Justification

Critical Prose & Poetic Commentary regarding UFOs and their astonishing ancillaries, consciousness & conspiracy, plus a proud sufferer of orthorexia nervosa since 2005!

Sunday, May 05, 2024

Captain Dale Leavitt: "WASHINGTON TAKES COMMAND"


 

Captain Dale Leavitt: 

1952s Commander of the 
WV National Guard during the
Flatwoods Incident
"WASHINGTON TAKES COMMAND"

by Alfred Lehmberg


Only scant hours after the "Flatwoods Monster" incident, Colonel Dale Leavitt, a promotable infantry captain in 1952, was ordered in a middle-of-the-night call by credentialed superiors to the Fisher Farm in Flatwoods, WV! These orders came, and oddly, from the USAF in Washington, D.C. and seemingly not through regular channels. There are layers in the chain of command between Washington and the West Virginia National Guard! This writer's decades-long military experience is red-flagged! Something's afoot! 

It is surmised that Leavitt substantiated these orders before acting, as a HUGE dollar investment was about to be made just in massive troop movements! Remains! That this would be an unusual reaction from a sober post-WWII government to lurid accounts of "ghosts" and "big owls" reported by some "hillbillies" in Flatwoods... seems a fair assessment. See? ...No, no, and no on ghosts, owls, and hillbillies.

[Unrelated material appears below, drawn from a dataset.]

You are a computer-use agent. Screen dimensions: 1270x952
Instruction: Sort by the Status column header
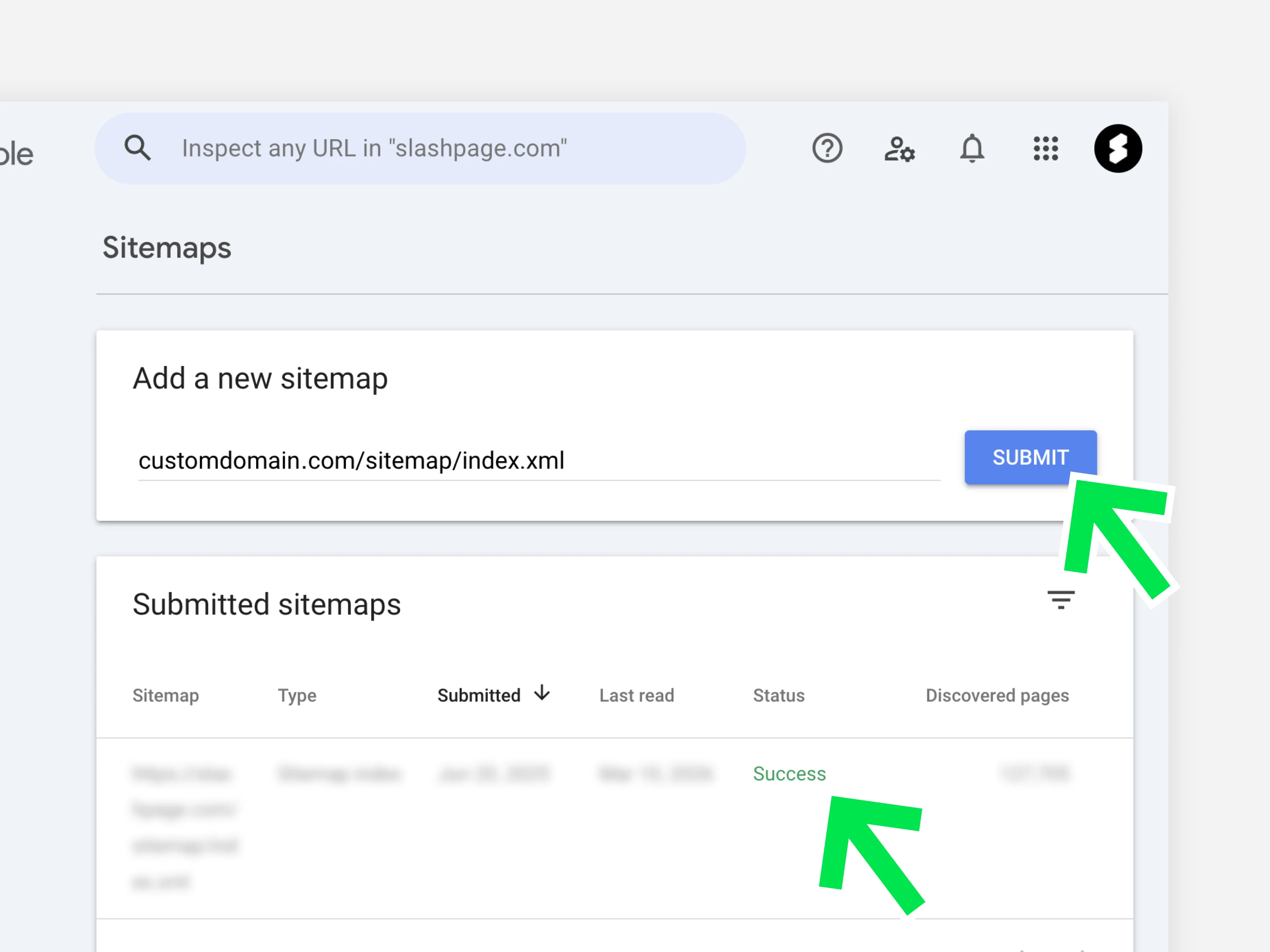778,696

Our Colonel Leavitt went to the farm on a covert, official, and hot-ticket mission with some 50 armed troops, to start!  He policed and searched the sites in question, examined the terrain, and then took various samples from different areas on the Fisher farm. These would be returned to "top men in Washington" for analysis and assessment. "Top. Men." True story. We risk a digression wondering what happened to all that stuff...

Subsequently, many years later, a retired Colonel Dale Leavitt would be interviewed by Frank Feschino, Jr. on that same Fisher Farm of lore. Leavitt talked, after some pointed struggle with the Colonel... just not wanting to talk

Finally, he would inform Feschino about his involvement in the "Flatwoods Monster" case during the 1952 incident. He had not spoken to anyone in decades about the affair... and he was a hard sell to get in the first place as we've alluded... harder than we'll go into here.

Anyway, reader, let's have some back-story information about Colonel Dale Leavitt of Sutton, West Virginia. To start, it's unlikely that a better man ever served his State!

The now late  (if video taped!) Colonel Leavitt was the commander of the Special Forces Augmentation Section of the State headquarters of the West Virginia National Guard back in the highlighted day. He entered the military as an enlisted man in 1941 and later saw service during the war in New Guinea and Luzon. There, he joined the 11th Airborne Division. 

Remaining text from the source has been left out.